* **MATERIAL SHOWN**
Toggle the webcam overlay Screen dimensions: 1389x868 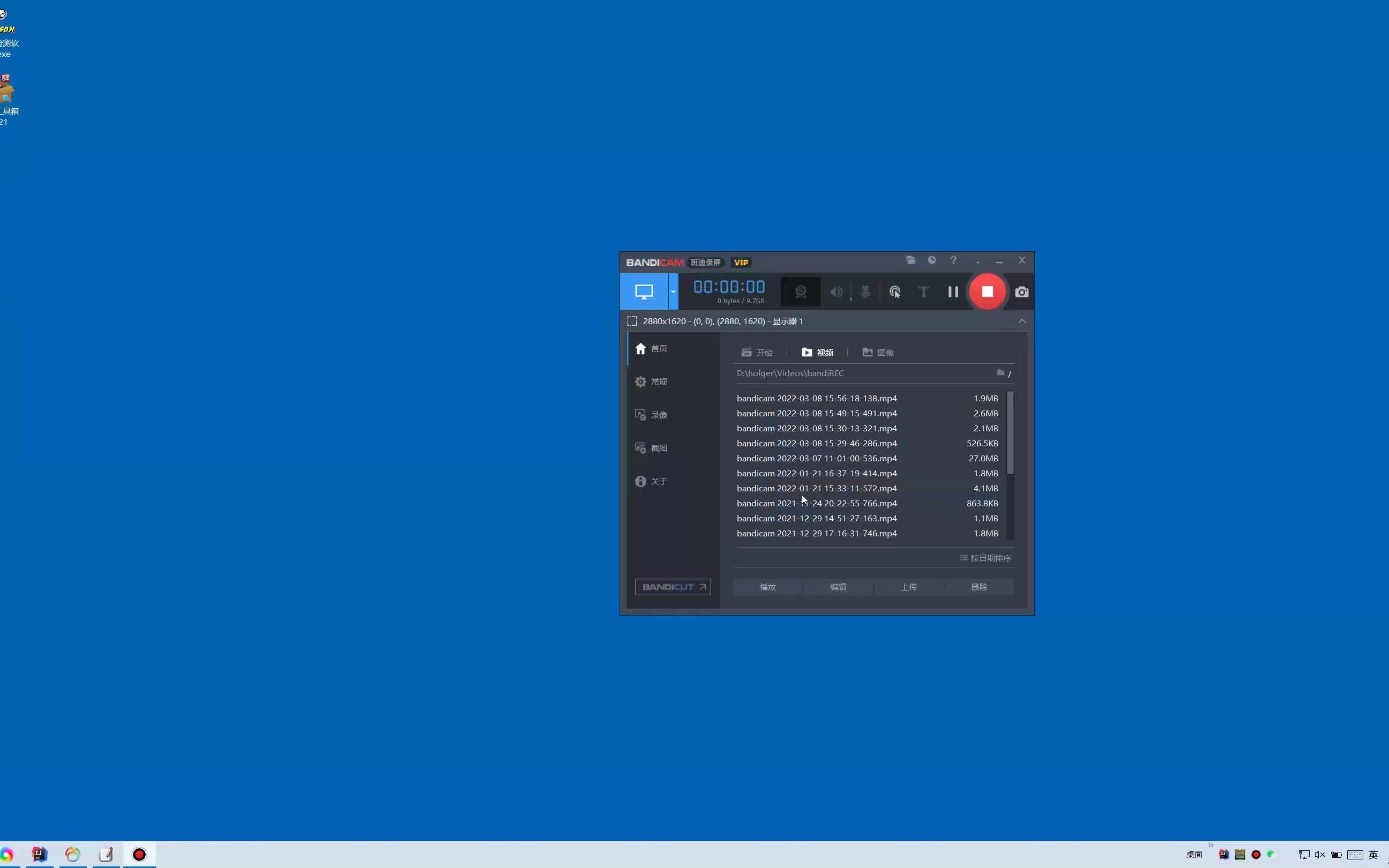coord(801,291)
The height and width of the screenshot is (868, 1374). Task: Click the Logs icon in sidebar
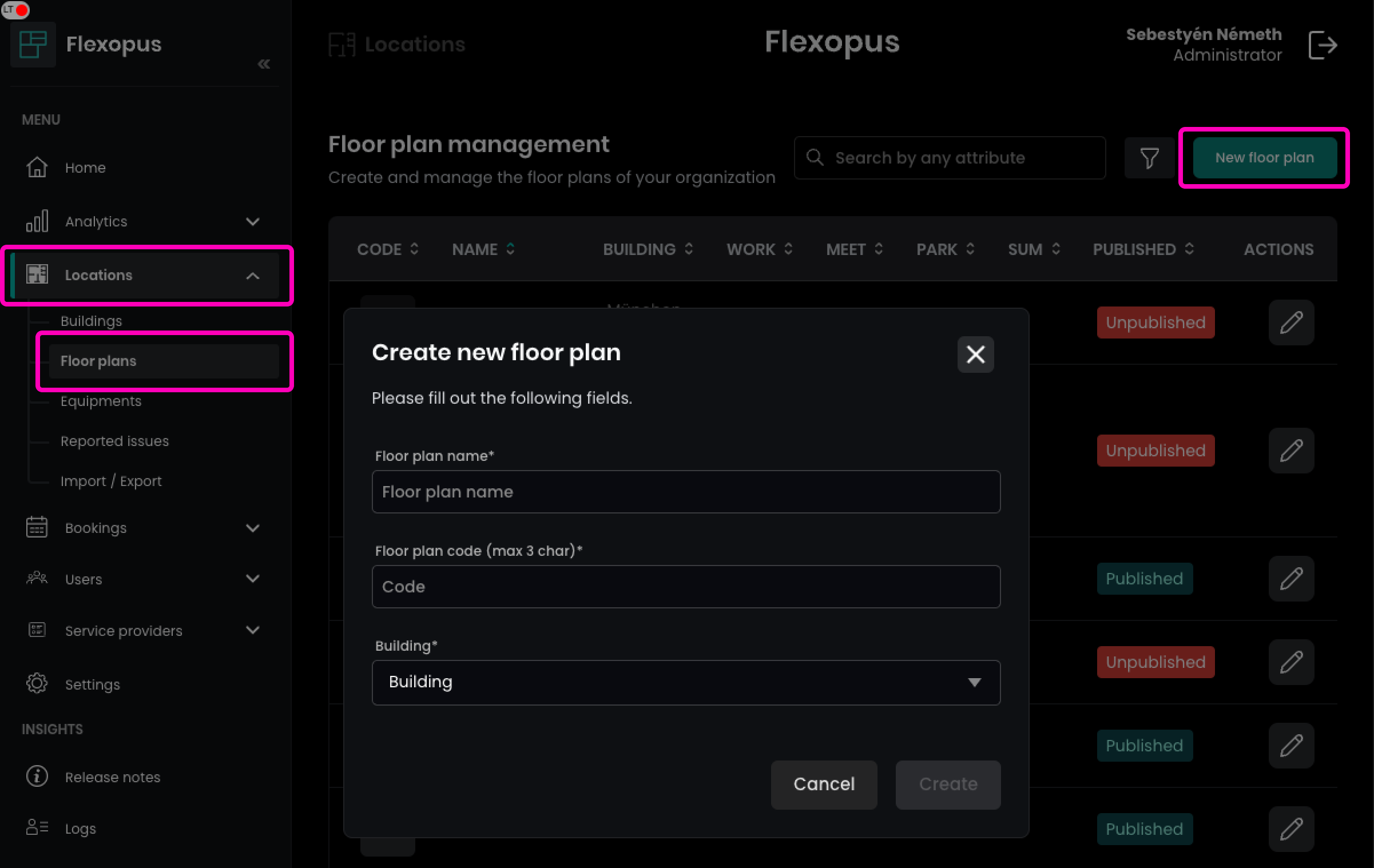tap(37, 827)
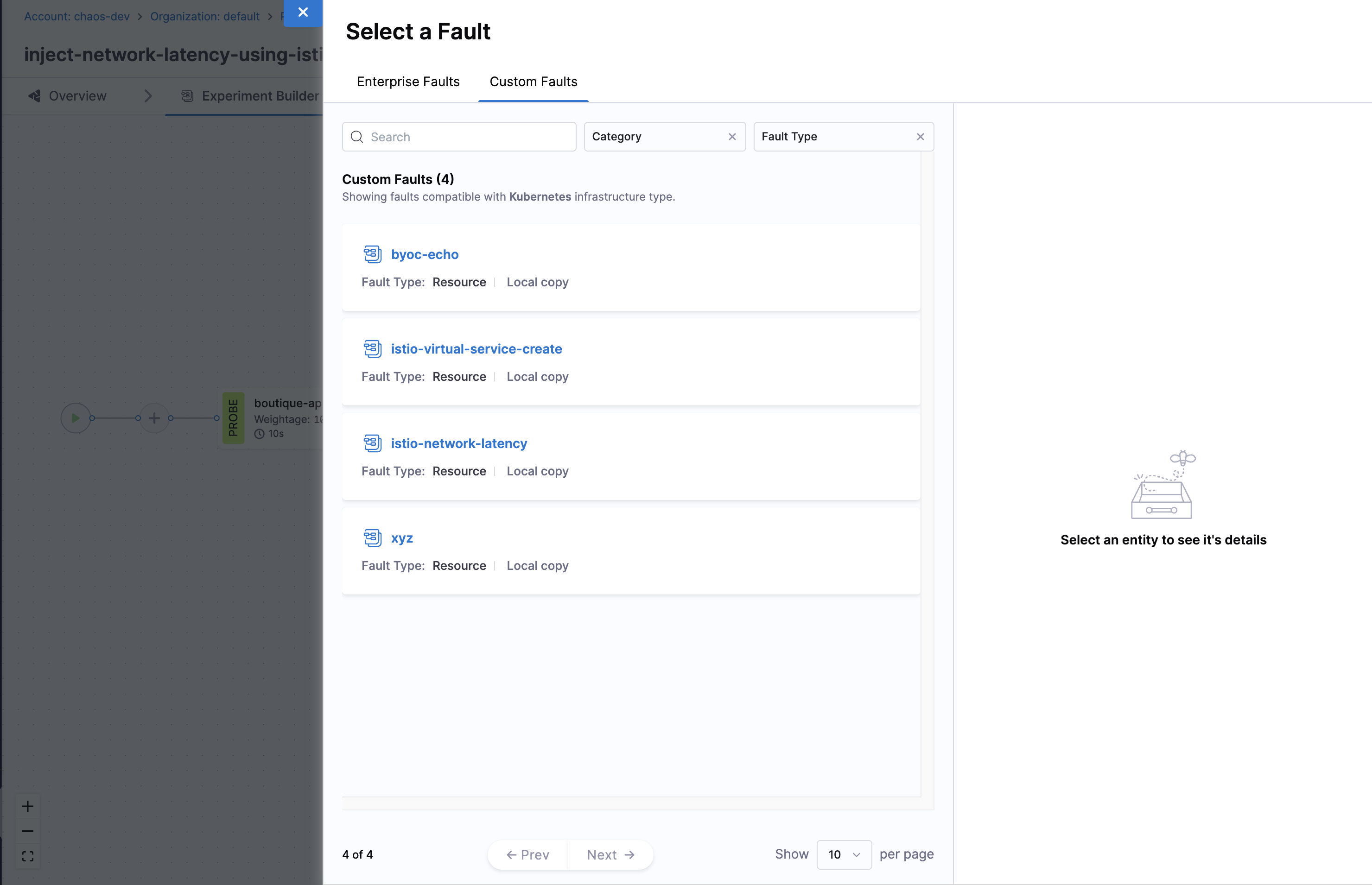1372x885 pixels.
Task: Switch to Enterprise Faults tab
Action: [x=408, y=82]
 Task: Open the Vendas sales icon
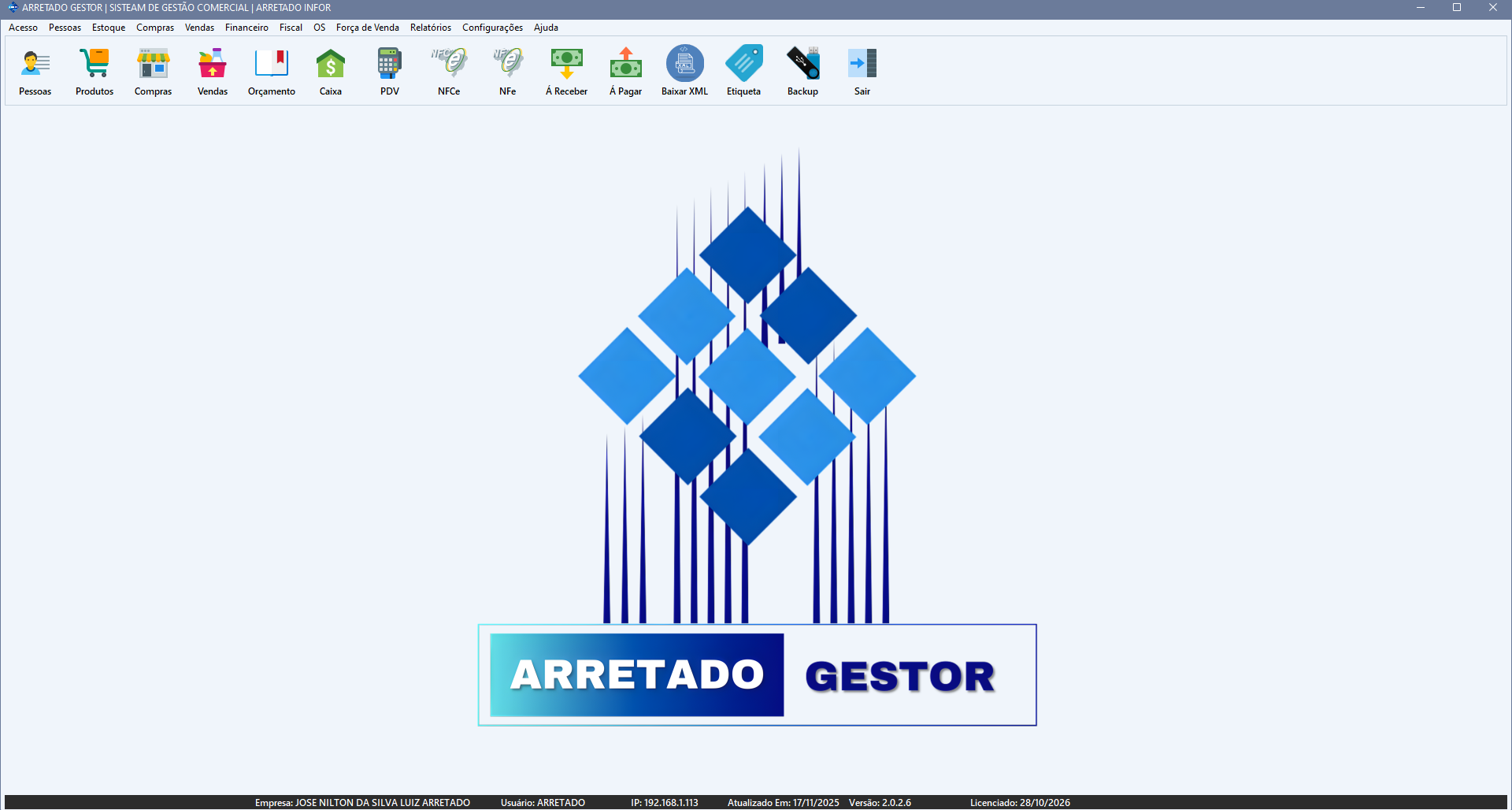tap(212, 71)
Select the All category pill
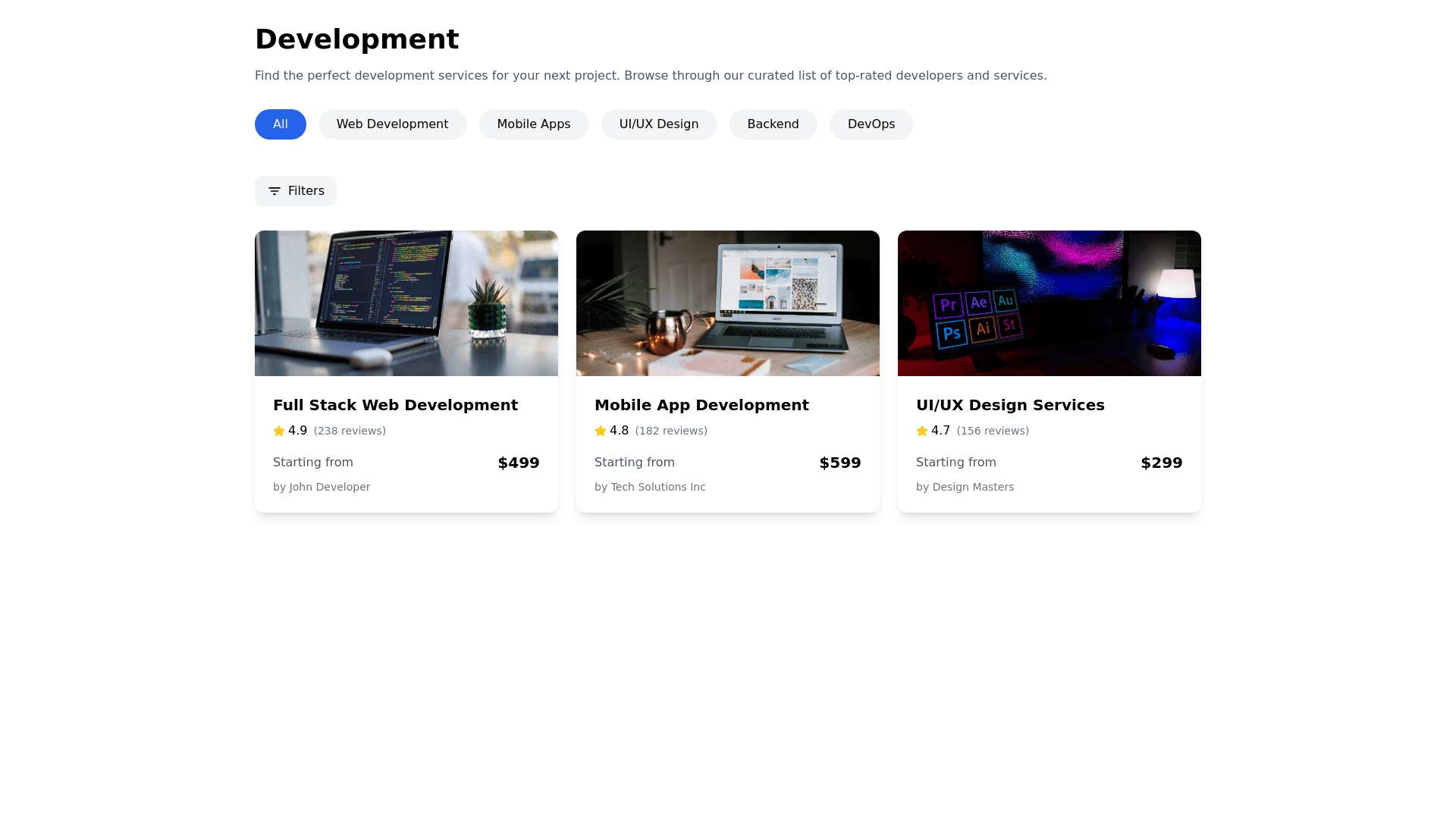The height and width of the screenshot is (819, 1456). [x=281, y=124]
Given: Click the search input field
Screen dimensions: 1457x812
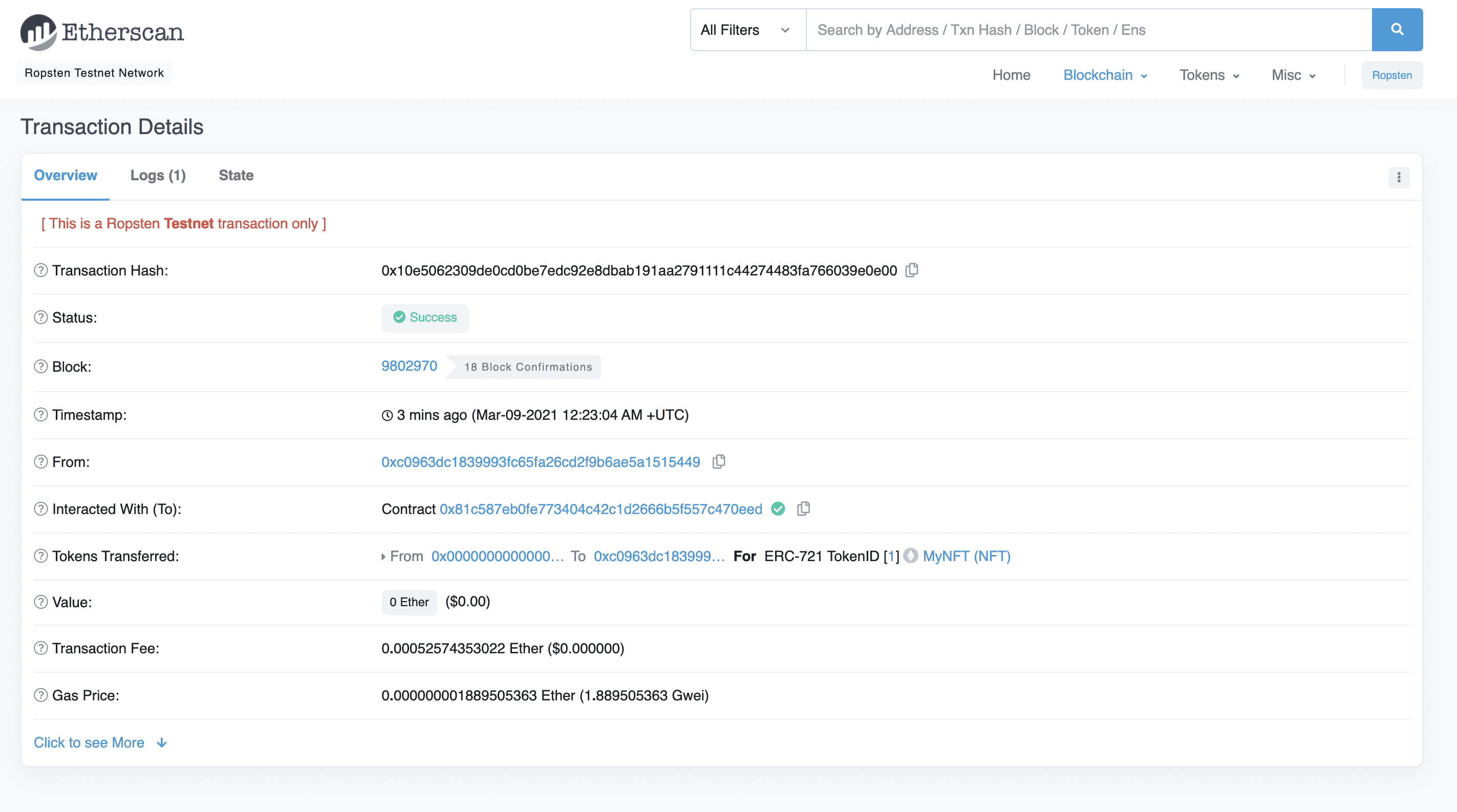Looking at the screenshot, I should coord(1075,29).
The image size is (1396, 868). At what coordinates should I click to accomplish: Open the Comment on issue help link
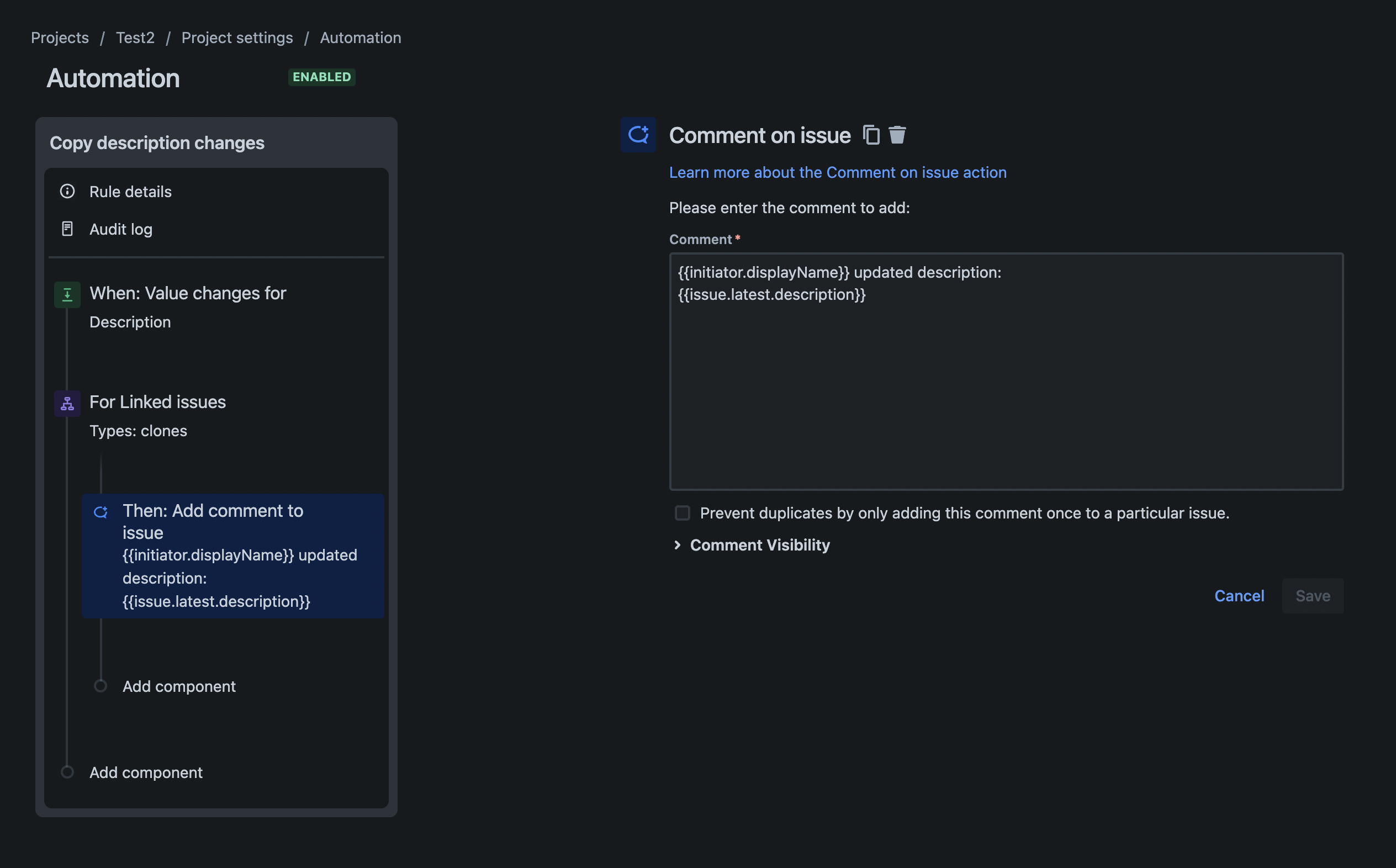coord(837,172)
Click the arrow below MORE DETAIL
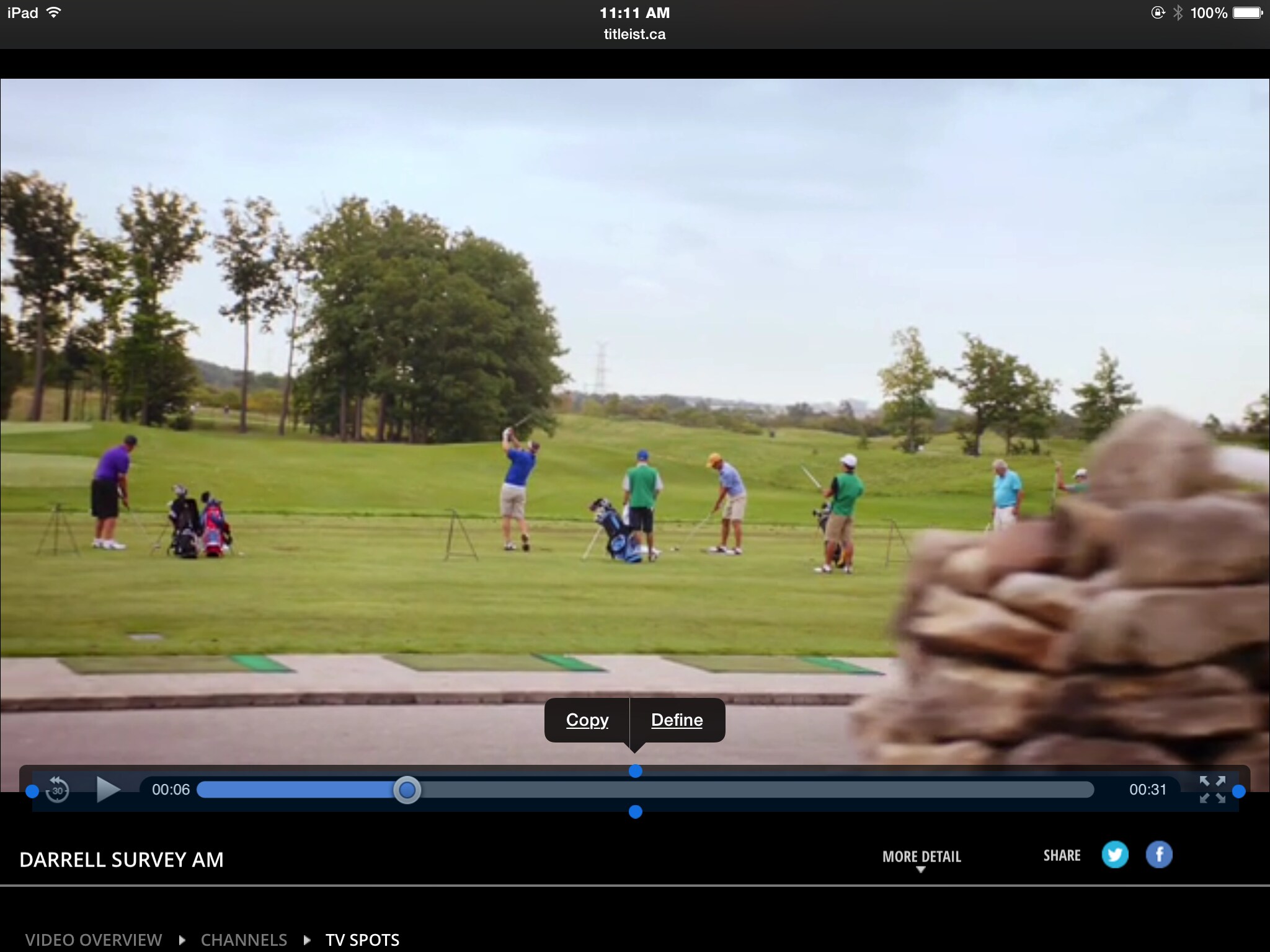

* **EXERCISE PROMPT**
Only the lines from the one holding "The image size" through the end of the data are to be printed, exactly as they stand and with no pictures.

* **WRITTEN REPLY**
The image size is (1396, 868). At what coordinates should I click to accomplish: Open the Comment on issue help link
coord(837,172)
Click the arrow below MORE DETAIL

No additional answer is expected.